[Registros de origem]
'''
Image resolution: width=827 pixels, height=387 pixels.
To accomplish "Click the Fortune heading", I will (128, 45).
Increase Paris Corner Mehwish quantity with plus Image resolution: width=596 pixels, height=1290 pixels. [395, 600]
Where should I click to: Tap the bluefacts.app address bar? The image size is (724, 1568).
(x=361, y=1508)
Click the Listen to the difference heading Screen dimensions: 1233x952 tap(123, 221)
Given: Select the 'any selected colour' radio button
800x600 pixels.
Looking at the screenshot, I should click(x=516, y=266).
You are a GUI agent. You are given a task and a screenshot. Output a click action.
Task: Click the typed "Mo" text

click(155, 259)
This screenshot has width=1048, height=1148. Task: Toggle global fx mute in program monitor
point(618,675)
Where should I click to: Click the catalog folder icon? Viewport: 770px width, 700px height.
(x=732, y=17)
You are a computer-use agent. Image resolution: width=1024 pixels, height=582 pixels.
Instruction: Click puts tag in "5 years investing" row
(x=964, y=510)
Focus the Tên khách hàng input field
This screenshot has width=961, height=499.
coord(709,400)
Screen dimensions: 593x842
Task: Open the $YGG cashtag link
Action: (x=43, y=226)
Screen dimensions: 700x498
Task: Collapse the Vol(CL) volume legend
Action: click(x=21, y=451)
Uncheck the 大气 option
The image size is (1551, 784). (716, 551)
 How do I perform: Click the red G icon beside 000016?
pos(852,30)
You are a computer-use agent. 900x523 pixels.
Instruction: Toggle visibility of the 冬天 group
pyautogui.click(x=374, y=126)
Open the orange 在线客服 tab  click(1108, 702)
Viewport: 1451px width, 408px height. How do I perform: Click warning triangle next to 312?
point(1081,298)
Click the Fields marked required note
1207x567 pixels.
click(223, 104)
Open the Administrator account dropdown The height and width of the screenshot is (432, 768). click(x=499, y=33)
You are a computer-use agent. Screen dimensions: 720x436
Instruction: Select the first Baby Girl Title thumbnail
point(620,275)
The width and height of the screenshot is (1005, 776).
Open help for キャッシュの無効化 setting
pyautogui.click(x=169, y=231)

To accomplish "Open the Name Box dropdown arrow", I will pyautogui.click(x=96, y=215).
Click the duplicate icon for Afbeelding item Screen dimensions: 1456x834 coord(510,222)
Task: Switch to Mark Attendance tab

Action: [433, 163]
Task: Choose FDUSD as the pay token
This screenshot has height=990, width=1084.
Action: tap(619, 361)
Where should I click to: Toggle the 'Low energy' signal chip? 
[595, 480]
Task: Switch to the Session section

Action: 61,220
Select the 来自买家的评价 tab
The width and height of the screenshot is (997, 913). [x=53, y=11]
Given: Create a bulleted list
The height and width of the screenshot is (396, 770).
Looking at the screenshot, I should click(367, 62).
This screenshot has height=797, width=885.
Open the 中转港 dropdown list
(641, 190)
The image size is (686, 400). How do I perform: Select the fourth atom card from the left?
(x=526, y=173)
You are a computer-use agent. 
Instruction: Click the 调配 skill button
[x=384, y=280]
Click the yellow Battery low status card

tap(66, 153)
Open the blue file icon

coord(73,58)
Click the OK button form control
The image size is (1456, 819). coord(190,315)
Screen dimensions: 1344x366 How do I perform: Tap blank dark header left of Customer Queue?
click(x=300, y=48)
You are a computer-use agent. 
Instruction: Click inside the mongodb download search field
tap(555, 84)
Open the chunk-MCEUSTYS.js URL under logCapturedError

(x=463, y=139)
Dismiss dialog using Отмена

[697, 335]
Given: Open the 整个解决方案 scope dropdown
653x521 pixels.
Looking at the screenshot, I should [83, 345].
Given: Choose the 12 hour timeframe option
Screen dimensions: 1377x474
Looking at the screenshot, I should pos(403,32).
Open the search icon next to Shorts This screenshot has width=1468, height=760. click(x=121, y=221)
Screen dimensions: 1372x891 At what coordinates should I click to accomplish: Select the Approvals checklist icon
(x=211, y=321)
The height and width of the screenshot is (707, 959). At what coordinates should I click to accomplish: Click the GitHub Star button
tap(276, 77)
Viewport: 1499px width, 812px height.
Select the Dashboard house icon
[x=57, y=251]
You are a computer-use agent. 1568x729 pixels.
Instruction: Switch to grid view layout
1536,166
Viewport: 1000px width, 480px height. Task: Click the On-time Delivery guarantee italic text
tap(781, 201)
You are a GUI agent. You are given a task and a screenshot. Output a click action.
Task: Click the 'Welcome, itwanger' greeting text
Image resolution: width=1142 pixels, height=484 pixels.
'''
__DETALHES DA TAREFA__: Repita, sem nenhuma alteração, o trecho dos registros que vai da linha que contém "You are a computer-use agent. Image" até a linha que contém "Task: Open the $YGG cashtag link", incluindo ambas.

__RESPOSTA__:
You are a computer-use agent. Image resolution: width=1024 pixels, height=582 pixels.
Instruction: Click puts tag in "5 years investing" row
(x=964, y=510)
Focus the Tên khách hàng input field
This screenshot has width=961, height=499.
coord(709,400)
Screen dimensions: 593x842
Task: Open the $YGG cashtag link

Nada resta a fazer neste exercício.